A little while ago Duncan Epping posted a great article titled Distributed vSwitches and vCenter Outage What’s the Deal, which generated some good debate. A few people that commented on the article including myself have experienced situations where after a failure the host nukes the VM VMware vNetwork Distributed Switch (vDS) networking on the ESXi Host and does not allow VM’s to connect to the network. This complicated the recovery quite a lot as you can imagine. The reason VM’s couldn’t connect to the network in the cases mentioned in the post comments after the failures is due to a little known problem, which is currently the Achilles Heel of the vNetwork Distributed Switch networking. Fortunately there is an easy solution. (As of Build 716794 this problem is meant to be fixed)
The below is good background for anyone running vSphere prior to build 716794. The problem described is fixed in build 716794, so if you are on the latest patches of vSphere 5 it should not be a problem any longer.

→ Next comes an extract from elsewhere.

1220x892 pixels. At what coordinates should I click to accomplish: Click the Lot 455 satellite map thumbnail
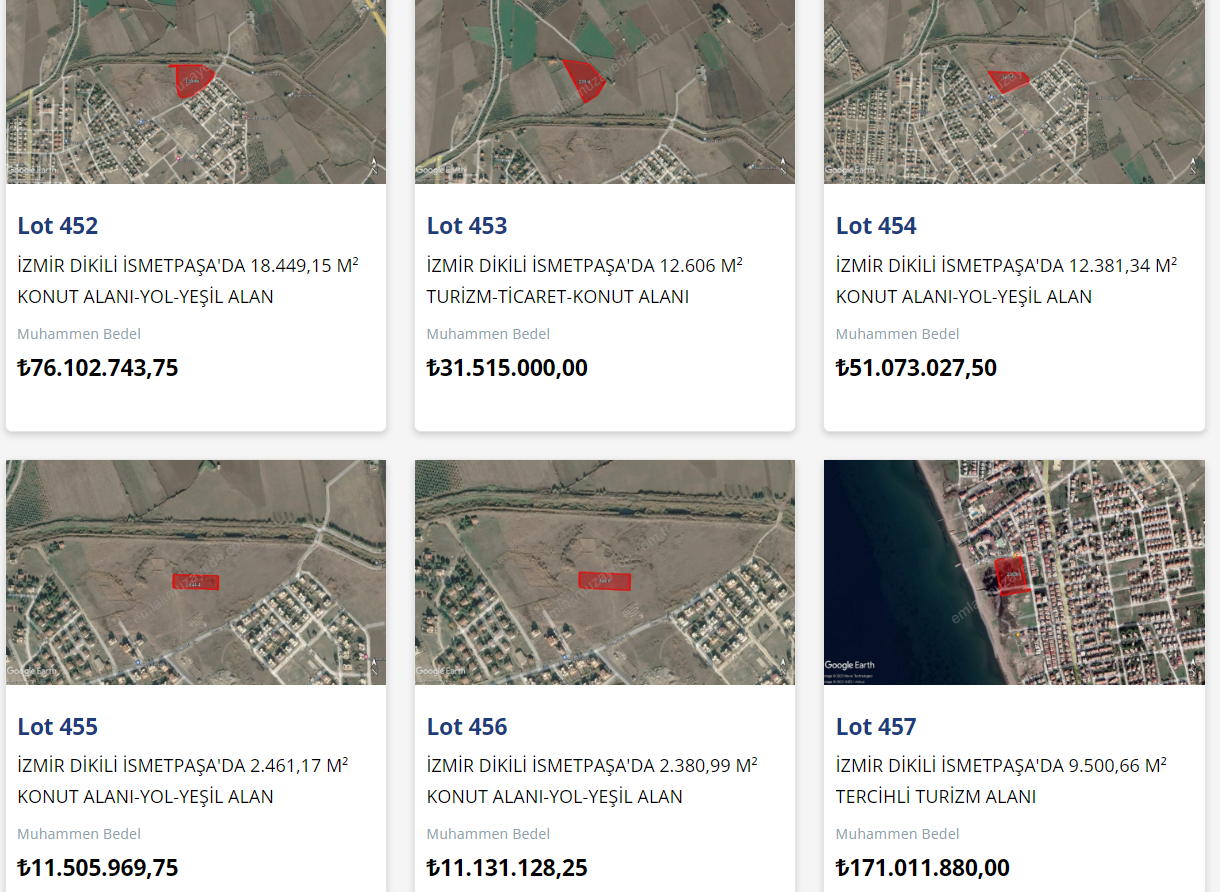coord(196,572)
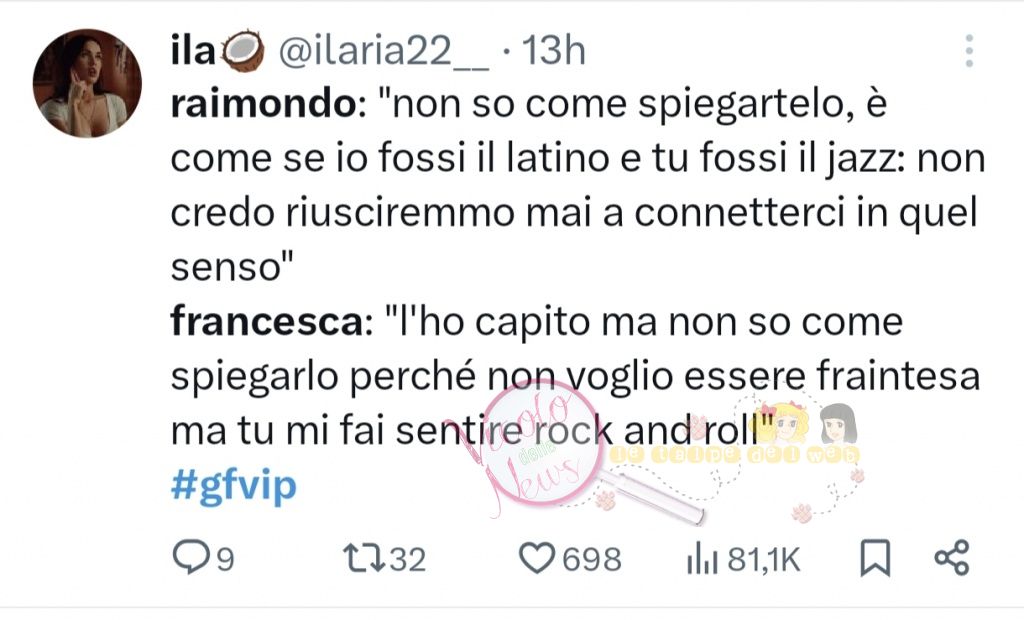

Each vSphere Host relies on data that is stored on the datastore (.dvsData) where the VM’s working directory is located in order to connect VM’s to a vDS when vCenter is unavailable. This is what allows the vSphere Hosts to work completely independently of vCenter. If vCenter is unavailable VM networking will not be impacted. However if .dvsData it is not available at boot time, or when the management services are started, the VM’s cannot connect to the network. You may see in these situations in the vSphere Client GUI when connected directly to the host “Invalid Backing” reported, if you go into Edit Settings. This situation should be rare and you have to basically have a perfect storm of problems for this event and problem to occur, such as a full site power outage or a storage network failure. My article titled When Management NIC’s Go Down is a good example of the type of failure, other than a full power outage, that could cause these situations.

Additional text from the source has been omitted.